Within a community, there are a set of rules and guidelines that every member of the community must follow. Corresponding to these rules are customs that members of the community must adhere to in public. Public life is constructed on a community scale and is made up of rules that most members of the community agree on. Where private life and public life differ is that in private life, the rules and customs that are established are decided on by a much smaller group of people, sometimes even an individual. The rules sometimes resemble the rules that are established in public life, but they don't necessarily have to. A private life is the binary opposite to the public life and should be as guaranteed to members of the community as a public life is. The ability to switch between these modes of operating in the public life versus operating in the private life at our leisure is also a liberty that should be valued within a community. I believe that within a personal life, the nation plays the role of providing the template of how to construct your private life, but should also vigilantly fight to protect the citizen's right to construct their private life how they please so long as it doesn't hurt anyone else.

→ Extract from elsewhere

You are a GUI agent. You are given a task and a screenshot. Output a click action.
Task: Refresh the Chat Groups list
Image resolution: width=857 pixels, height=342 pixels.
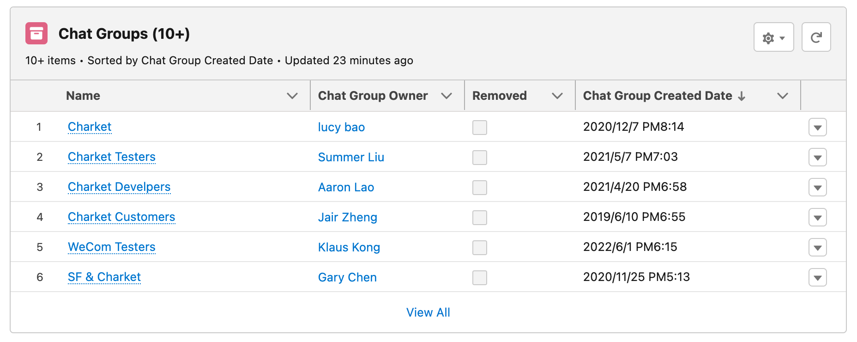point(816,37)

When we give presentations to the class, there is a perfect juxtaposition of the public and private life coming together to complete a task. The guidelines and rules for the project were given publicly in class and these guidelines had to be followed by the students as a template. However, so long as we met the necessary requirements for the project, we could construct the presentation in whatever manner we pleased. The ability to personally decide how to structure your presentation and privately thinking about the methods and goals you wanted to achieve while teaching your unit represents a liberty of privacy allotted to members of our social community. We agree on a general set of rules and guidelines to be followed, but the methods used and goals constructed for the project itself could come from the privacy of your own mind to be put on display in public. Michael Mann touches on the privacy of the citizen as a necessary rebellion against the government's natural desire to know all in "The Rise and Rise of the Nation State". He writes that the state needs to allow privacy and resist its desire for omnipotence or else the subaltern and oppressed will rise up to overthrow the state. I like to believe the class wouldn't have a rebellion if we weren't allowed a certain amount of customizable aspects to our project, but I do believe that allowing students to privately come up with ideas on their own is a way of fostering a good relationship between the authority and the governed in a community.
I can't help but return to the idea that the mind is the ultimate realm of privacy. To my knowledge, we don't have the technology to read minds as clearly as we would hear speech spoken to us. Even though this technology can be mentally conceived, it should not be something to aspire to accomplish. Privacy is a completely necessary aspect of the psyche. If people and their thoughts were constantly being under watch by some sort of authority, there would be no balance between public life and private life at all. The mind in all of its intricacies should not be something to be judged or constantly surveyed by people whose minds themselves are no better than the ones they would preside over. Though this reality is only manifested in an oppressive Orwellian "1984" regime, this example highlights the importance of a balance between the public and private life and the ability to switch between the two at will through the use of our own private thoughts.